Some in American Jewish organizations may take solace in the fact that Turkey was not historically anti-Semitic. Indeed, the basis of the Turks’ historical warm attitude toward Jews had to do with the fact that during the Ottoman Empire, Jews did not rebel the way so many others did. A little known fact about World War I was that so many Turkish Jews fought at Gallipoli, as the bulk of the Ottoman army was fighting the Russians on the eastern front when the ANZAC offensive began. Incitement takes its toll, however. President Barack Obama may toast Erdoğan, and the 135 members of the Congressional Turkey Caucus may run interference for Turkey’s worst excesses, but a decade of constant media incitement by Erdoğan’s state-controlled television and Erdoğan-endorsed film companies has, effectively, wiped out centuries of tolerance that Turkey has exhibited toward Jews, if not Armenians, Kurds, and others.

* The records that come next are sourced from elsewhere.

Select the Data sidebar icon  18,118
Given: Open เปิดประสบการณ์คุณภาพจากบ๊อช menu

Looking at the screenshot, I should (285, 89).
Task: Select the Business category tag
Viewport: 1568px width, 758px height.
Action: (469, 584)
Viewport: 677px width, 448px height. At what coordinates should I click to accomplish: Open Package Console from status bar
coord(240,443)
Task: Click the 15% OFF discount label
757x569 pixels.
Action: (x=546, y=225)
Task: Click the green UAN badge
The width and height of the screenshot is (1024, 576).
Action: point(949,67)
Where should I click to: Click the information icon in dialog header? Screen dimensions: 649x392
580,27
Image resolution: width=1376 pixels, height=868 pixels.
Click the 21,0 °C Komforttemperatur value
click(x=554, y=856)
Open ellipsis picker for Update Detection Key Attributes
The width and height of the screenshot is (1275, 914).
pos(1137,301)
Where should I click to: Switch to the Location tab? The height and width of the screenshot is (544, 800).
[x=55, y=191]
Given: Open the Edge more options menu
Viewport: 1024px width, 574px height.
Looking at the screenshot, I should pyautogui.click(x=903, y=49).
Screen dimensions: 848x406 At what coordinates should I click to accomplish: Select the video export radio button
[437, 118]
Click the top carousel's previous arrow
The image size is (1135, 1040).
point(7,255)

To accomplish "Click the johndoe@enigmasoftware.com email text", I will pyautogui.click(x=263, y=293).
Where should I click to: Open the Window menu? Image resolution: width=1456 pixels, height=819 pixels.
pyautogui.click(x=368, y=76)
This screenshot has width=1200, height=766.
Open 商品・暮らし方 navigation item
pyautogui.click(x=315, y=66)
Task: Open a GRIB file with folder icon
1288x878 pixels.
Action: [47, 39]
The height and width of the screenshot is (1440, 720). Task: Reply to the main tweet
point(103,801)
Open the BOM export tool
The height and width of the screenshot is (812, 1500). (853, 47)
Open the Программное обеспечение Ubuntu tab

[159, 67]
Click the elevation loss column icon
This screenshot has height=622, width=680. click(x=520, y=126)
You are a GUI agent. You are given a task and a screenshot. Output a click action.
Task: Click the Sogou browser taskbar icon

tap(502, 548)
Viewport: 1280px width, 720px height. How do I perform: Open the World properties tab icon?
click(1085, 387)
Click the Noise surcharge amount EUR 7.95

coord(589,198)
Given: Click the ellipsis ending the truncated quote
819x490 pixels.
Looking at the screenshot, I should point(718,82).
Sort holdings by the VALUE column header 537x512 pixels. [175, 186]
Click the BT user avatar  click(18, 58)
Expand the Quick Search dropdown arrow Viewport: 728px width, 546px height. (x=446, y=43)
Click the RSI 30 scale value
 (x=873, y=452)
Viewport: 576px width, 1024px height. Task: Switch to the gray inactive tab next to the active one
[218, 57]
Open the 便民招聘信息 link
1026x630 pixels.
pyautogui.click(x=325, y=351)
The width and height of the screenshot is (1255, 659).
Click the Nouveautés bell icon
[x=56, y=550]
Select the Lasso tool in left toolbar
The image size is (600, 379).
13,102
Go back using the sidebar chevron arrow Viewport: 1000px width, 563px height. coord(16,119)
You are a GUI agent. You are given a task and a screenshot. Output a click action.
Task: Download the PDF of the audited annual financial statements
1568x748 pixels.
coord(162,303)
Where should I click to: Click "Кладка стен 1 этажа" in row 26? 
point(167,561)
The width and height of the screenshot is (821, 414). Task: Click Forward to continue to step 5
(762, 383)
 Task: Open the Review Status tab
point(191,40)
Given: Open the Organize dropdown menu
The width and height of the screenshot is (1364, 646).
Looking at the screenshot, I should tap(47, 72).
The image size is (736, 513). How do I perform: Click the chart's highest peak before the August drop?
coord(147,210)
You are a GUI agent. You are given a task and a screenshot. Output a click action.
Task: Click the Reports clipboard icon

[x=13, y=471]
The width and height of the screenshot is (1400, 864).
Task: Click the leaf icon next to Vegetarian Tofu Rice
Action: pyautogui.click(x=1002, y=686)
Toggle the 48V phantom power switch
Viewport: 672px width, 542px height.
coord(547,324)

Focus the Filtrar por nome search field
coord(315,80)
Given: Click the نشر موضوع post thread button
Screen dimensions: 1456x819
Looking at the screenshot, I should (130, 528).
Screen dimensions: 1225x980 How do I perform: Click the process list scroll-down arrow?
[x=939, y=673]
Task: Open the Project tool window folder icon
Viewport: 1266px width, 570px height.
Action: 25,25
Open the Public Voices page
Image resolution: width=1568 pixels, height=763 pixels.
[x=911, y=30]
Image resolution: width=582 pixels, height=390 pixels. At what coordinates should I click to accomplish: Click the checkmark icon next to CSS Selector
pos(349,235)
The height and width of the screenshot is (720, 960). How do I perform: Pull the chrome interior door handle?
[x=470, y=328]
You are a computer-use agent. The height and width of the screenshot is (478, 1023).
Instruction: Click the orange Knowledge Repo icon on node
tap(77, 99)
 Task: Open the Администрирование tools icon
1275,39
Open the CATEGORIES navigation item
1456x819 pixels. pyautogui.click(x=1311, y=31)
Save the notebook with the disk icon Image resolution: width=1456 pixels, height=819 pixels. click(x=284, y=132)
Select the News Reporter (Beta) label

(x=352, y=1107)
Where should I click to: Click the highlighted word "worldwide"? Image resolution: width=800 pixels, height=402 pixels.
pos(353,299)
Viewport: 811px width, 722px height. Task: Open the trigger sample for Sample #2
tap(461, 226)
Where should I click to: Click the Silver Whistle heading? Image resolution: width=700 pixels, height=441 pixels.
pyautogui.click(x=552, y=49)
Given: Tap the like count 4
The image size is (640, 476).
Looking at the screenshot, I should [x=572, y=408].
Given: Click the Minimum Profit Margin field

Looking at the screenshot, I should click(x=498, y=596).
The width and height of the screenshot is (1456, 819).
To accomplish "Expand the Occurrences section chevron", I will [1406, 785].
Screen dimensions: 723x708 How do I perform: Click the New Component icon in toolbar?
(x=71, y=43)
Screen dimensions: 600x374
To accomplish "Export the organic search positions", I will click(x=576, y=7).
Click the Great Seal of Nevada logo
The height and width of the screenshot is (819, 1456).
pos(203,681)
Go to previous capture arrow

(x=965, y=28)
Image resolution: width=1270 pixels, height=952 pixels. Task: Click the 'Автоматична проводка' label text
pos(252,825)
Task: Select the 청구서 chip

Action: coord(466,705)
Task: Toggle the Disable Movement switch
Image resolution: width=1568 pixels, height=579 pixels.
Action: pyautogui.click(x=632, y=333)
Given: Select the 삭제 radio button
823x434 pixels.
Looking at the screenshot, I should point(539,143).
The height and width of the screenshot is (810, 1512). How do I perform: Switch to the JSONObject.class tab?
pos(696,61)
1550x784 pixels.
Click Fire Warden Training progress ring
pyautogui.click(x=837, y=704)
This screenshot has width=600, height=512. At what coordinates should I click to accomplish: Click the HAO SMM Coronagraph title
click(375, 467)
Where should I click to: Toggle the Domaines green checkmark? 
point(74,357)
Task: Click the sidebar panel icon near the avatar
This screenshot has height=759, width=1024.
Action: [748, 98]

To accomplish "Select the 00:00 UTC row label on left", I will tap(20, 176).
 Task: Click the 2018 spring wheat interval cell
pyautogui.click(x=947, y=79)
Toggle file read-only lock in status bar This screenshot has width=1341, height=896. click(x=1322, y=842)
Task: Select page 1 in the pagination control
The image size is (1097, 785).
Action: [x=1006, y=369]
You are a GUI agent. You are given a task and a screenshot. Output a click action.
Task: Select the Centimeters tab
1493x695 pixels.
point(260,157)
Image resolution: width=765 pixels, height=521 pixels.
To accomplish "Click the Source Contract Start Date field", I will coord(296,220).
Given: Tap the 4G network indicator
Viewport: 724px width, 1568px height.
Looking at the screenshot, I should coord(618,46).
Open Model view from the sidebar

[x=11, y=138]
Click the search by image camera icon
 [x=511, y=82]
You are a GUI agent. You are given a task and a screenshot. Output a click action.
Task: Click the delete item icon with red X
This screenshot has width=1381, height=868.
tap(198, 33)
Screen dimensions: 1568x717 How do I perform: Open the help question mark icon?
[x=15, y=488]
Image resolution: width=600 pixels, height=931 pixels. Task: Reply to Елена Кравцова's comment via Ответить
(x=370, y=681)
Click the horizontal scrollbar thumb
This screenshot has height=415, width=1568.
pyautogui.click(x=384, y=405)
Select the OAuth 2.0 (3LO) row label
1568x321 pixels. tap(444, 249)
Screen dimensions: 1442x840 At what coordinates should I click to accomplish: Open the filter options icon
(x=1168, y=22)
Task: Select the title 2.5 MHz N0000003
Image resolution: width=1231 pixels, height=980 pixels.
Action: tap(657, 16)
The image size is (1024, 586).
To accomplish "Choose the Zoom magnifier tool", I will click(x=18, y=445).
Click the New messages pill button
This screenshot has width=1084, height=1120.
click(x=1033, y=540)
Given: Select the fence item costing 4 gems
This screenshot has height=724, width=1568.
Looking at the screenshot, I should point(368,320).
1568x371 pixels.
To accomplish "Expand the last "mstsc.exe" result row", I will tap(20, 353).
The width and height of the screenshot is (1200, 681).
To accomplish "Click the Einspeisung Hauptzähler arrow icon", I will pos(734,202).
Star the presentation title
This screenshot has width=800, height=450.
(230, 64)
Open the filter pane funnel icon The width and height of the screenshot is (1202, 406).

In recent weeks, Erdoğan has doubled down on bigotry. This culminated last week when the newspaper he uses as his proxy accused yours truly and the American Enterprise Institute of fabricating an elaborate plot culminating in the Istanbul protests. Never mind that the story is false. To Erdoğan and his followers, the Jews are like the Borg from Star Trek, all interconnected and occasionally ensnaring non-Jews like Secretary of State Donald Rumsfeld and Ambassador John Bolton in our nefarious plots.

Now, it’s perhaps a bit too much to expect that the White House would ever condemn such nonsense outright, even if anti-Semitism is often the canary in the coal mine warning of far greater problems. Nor should anyone ever expect the State Department to stand on the side of moral clarity, as Ambassador Francis Ricciardone’s statement made clear to all those Turks on the receiving end of police abuse and, alas, the new generation of Turks.

Perhaps the lesson for the American Jewish Congress and other Jewish organizations should be this: Base awards on lifetime achievement, not only wishful thinking. The risk of bestowing legitimacy on platforms that run contrary to the AJCongress’ mission is otherwise too great. The AJCongress’ award to Erdoğan not only did not stop Erdoğan’s anti-Semitism, but rather it for too long provided cover for it. Perhaps the organization can now mitigate the damage it has caused—and also deflate Erdoğan’s buffoonery—by publicly revoking its award.